Bryan Arias wurde in Ponce, Puerto Rico, geboren und zog mit seiner Familie im Alter von neun Jahren nach New York City. Er erhielt seine formelle Tanzausbildung an der dortigen La Guardia High School for the Performing Arts. Nach einer Zusammenarbeit mit dem Complexions Contemporary Ballet führten ihn Engagements ans Nederlands Dance Theater und nach Vancouver, Kanada zu Kidd Pivot.

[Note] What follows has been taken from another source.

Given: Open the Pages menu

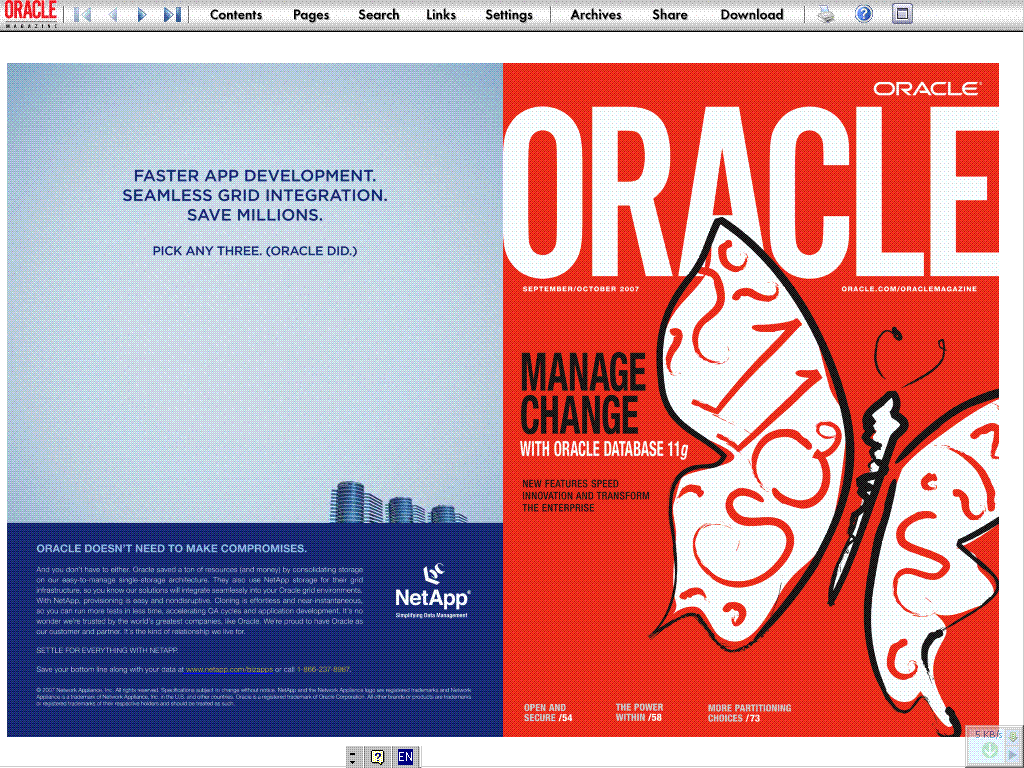Looking at the screenshot, I should click(311, 15).
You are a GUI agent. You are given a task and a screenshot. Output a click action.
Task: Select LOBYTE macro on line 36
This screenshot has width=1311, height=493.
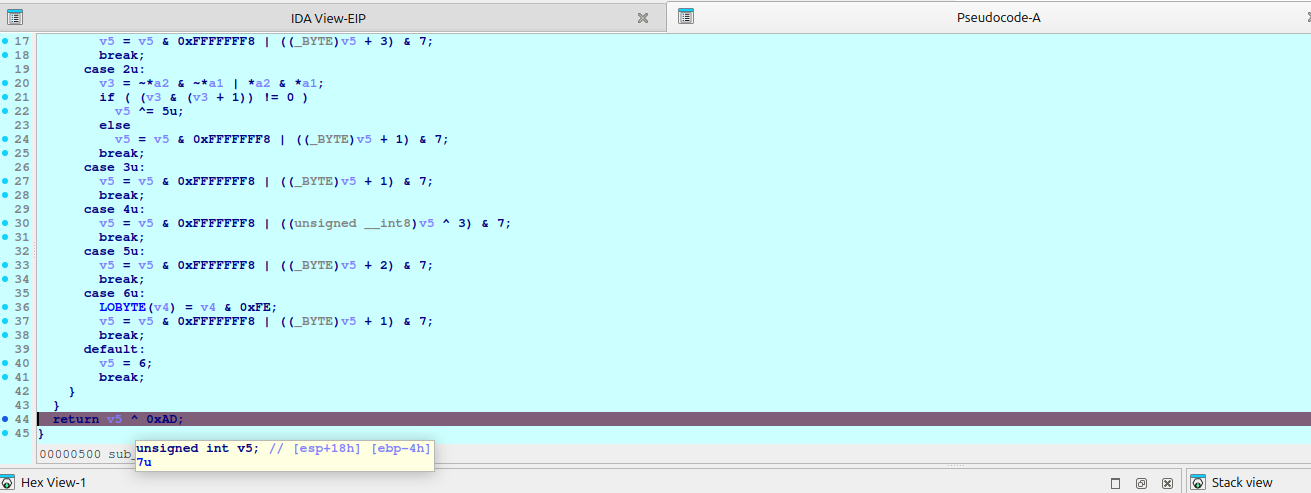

Er tanzte u.a. in Choreografien von Jirí Kylián, Ohad Naharin und Crystal Pite.
2013 gründete er seine eigene Kompanie ARIAS Company, deren künstlerischer Leiter er seitdem ist.
Seit 2015 entstehen eigene Choreografien, u.a. für The Scottish Ballet, Hubbard Street 2 in Chicago, Nederlands Dance Theater, Paul Taylor Company, Gibney Company, Charlotte Ballet und das Ballett des Theaters Basel.
Bryan Arias erhielt mehrfach Auszeichnungen, u.a. den 1. Preis bei der Sixth Copenhagen International Choreography Competition für seine Choreografie „Without Notice”. Er gewann den Princess Grace Choreography Fellowship Award 2017 und wurde zuletzt mit dem Jacob’s Pillow Fellowship Award 2019 ausgezeichnet.